- **PROBLEM DESCRIPTION**: Each line that includes "Beyaz" must be copied from the records.

Records contained in a dataset

::::

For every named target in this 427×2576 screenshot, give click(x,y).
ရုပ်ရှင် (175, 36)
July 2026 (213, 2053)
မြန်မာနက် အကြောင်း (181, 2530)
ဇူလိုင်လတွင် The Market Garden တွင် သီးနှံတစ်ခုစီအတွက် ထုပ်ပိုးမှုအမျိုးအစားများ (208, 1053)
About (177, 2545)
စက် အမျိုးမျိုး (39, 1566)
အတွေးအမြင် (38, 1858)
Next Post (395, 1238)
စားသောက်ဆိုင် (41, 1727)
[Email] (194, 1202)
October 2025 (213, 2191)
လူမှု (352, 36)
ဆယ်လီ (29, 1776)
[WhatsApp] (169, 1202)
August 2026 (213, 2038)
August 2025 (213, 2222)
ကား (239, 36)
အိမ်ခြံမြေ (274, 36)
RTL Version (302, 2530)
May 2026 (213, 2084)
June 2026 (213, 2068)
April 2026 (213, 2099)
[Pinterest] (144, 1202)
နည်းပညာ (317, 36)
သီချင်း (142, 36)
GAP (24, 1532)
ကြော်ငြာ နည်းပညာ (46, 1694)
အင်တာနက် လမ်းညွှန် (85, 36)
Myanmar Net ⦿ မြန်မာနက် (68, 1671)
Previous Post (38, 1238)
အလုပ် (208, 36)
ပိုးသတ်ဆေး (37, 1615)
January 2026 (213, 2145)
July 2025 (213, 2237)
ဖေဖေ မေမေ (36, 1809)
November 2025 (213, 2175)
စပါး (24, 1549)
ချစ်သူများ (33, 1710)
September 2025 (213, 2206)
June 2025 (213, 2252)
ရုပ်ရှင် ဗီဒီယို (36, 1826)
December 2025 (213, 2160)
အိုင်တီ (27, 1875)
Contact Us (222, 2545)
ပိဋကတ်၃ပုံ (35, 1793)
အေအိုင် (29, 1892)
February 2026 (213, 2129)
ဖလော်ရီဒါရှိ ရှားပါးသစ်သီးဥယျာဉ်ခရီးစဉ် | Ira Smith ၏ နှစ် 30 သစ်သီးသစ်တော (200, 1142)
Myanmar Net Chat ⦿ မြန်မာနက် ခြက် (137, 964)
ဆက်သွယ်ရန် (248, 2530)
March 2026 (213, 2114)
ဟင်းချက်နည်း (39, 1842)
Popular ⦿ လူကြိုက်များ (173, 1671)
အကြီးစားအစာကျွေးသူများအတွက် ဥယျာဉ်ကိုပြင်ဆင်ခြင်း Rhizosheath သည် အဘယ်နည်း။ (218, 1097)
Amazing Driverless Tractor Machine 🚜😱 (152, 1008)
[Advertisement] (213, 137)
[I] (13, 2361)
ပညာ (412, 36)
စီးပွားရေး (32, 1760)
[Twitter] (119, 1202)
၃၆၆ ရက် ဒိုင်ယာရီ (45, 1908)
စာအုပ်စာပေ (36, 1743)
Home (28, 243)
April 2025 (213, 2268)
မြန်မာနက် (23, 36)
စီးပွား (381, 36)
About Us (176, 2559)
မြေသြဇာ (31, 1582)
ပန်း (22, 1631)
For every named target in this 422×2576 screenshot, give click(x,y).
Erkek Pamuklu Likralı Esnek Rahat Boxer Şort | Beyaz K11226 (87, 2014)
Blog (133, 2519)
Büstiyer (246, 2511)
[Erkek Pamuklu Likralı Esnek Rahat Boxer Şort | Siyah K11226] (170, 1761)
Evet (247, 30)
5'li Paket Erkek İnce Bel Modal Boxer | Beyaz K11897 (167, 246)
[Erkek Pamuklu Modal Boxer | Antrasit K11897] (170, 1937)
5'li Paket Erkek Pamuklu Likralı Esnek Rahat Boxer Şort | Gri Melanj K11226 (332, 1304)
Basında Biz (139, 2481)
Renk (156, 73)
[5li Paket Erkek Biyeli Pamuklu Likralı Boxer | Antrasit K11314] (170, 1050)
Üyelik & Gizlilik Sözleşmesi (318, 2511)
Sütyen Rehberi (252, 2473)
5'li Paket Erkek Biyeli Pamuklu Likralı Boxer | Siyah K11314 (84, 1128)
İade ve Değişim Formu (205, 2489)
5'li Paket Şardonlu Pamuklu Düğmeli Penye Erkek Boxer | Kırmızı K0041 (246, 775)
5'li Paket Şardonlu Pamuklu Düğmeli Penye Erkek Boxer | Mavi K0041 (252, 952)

::::

- **ANSWER FOR THIS EXERCISE**:
Erkek Pamuklu Likralı Esnek Rahat Boxer Şort | Beyaz K11226 (87, 2014)
5'li Paket Erkek İnce Bel Modal Boxer | Beyaz K11897 (167, 246)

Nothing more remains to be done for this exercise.